The risk of post-molar gestational trophoblastic neoplasia is higher in heterozygous than in homozygous complete hydatidiform moles

Abstract
Complete hydatidiform mole (CHM) is a high-risk pregnancy for gestational trophoblastic neoplasia (GTN). Patients with CHM have a 10–30% chance of trophoblastic sequelae. CHM includes androgenic homozygous (monospermic) and androgenic heterozygous (dispermic) moles. It is controversial whether the risk of GTN is higher with heterozygous than with homozygous CHM. A prospective cohort study was conducted to assess risk of GTN in homozygous and heterozygous CHM using short tandem repeat (STR) polymorphisms, and a meta-analysis of previous reports.
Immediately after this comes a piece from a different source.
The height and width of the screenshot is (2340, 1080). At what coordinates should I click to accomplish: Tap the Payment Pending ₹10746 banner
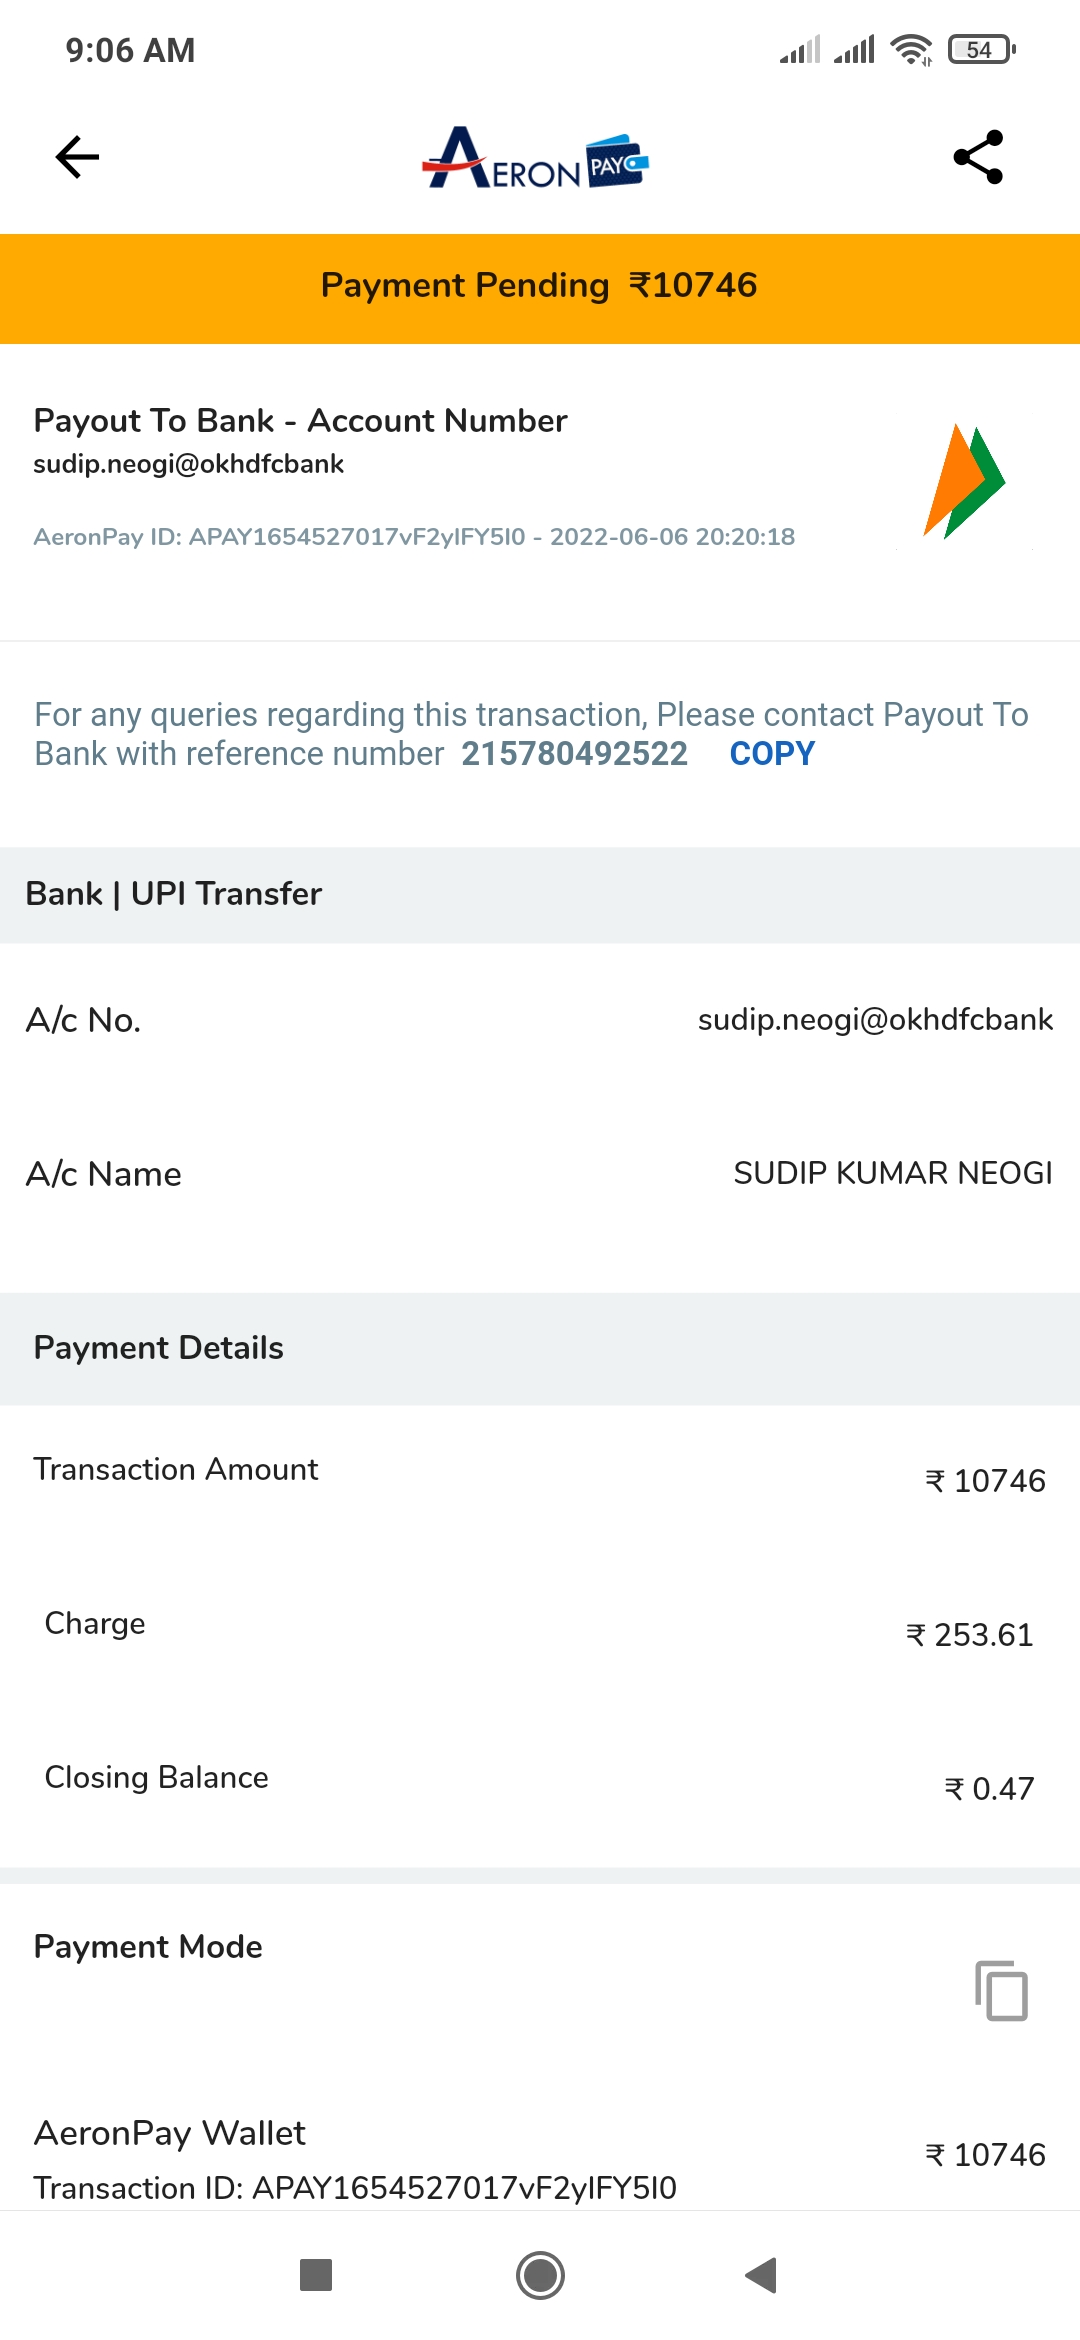540,288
Twenty-eight consecutive molar pregnancies were evacuated and followed by regular hCG measurements to detect GTN. Persistent GTN was diagnosed according to the International Federation of Gynecology and Obstetrics 2000 system. Cytogenesis of the mole was determined by STR polymorphisms of molar tissue and parental blood. A meta-analysis of the GTN rate from previous reports was conducted using Mantel–Haenszel methods. Of 28 molar pregnancies, 24 were homozygous and three were heterozygous CHM. The remaining mole was diandric triploidy (a partial hydatidiform mole). Of the 24 homozygous CHMs, six (25%) cases developed GTN and received chemotherapy. Meanwhile, all three cases (100%) of heterozygous mole developed GTN and needed chemotherapy. The GTN risk was higher in heterozygous (P = 0.029, Fisher's exact test) than homozygous moles. A systematic review revealed only five previous reports (with more than 15 cytogenetically diagnosed cases), and the pooled relative risk of persistent GTN for heterozygous mole was not significant (odds ratio, 2.0; 95% confidence interval, 0.98–4.07). Heterozygous CHM had a higher risk for GTN than homozygous CHM.